At that Women's Educational and Industrial Union, at 264 Boylston Street, you may see the evolution toward the age of trained women proceeding at all levels of educational equipment.
There, before you, at one level, are the Trade School Shops—a shop in hand-work and a shop in millinery. The pupils are graduates of the Boston Trade School for Girls. They have had one year of training. They are now taking another.
Florence Marshall made the Boston Trade School, with a committee of women to help her. It has now been taken over by the public authorities and merged into the public-school system. What looked like a private fad has become a public function. The training of women for self-support has been recognized as a duty of the state.
The Trade School Shops at the Women's Educational and Industrial Union were started for the express purpose of supplementing the work of the Boston Trade School for Girls. One year was not enough.
In the Trade School the prospective milliner had spent four months on plain sewing, four months on summer hats, four months on winter hats. She had also taken short courses in Personal Hygiene, Business Forms, Spelling, Business English, Color Design, Textiles, Industrial Conditions.
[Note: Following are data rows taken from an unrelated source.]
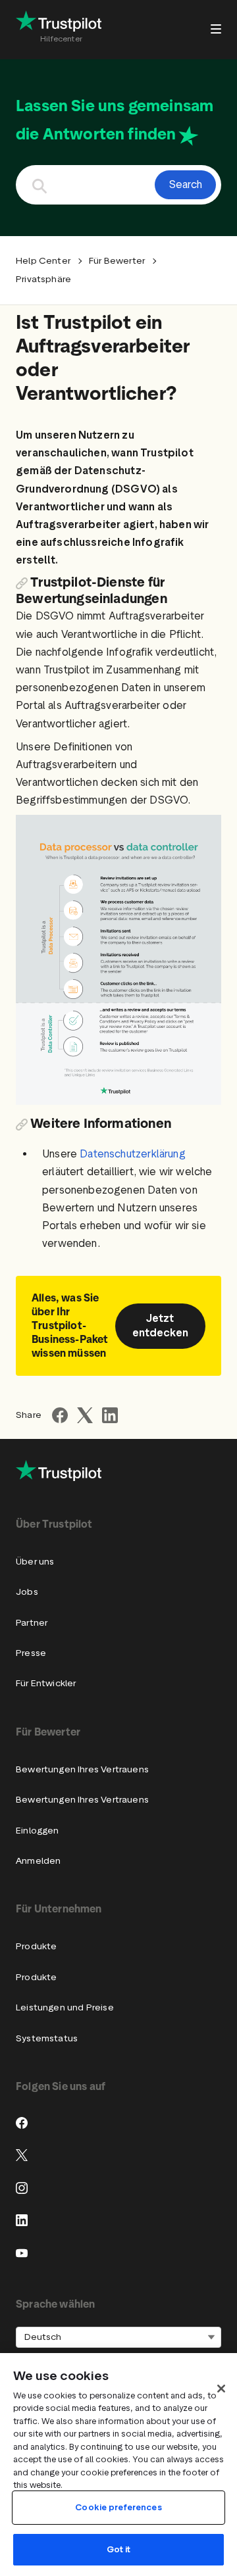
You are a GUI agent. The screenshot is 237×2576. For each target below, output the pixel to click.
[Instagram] (22, 2188)
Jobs (27, 1591)
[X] (22, 2155)
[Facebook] (22, 2123)
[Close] (221, 2388)
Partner (31, 1622)
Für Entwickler (46, 1683)
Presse (31, 1653)
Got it (119, 2549)
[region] (118, 2464)
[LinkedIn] (22, 2220)
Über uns (35, 1561)
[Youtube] (22, 2253)
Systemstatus (47, 2038)
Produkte (36, 1946)
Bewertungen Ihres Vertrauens (82, 1769)
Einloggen (37, 1830)
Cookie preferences (118, 2507)
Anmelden (38, 1860)
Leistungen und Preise (65, 2007)
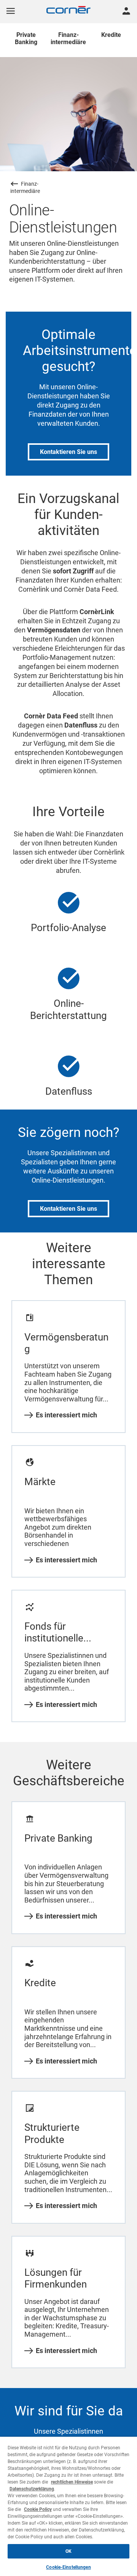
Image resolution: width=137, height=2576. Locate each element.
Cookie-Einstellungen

These latter courses were not, strictly speaking, "technical." They were "vocational." They were in the "middle ground" between general and technical training. They went beyond the general training of the elementary schools and furnished the girl with the background of her future vocation. But she often needed a little more of the foreground, a little more of actual trade technique.
Thus does her education divide itself up into periods:—general, vocational, technical.
The Trade School Shops are designed to give the girl her final technical finish. They are really more like a factory than like a school. Although the object of them is to convey a broad instruction, the pupil gets wages, the stuff she makes is sold, and the organization is that of a commercial establishment.
So, at the end of two years from the time she left the elementary school, the young milliner is ready to go out into the world organization. She is better fitted for her world than many a college girl is for hers.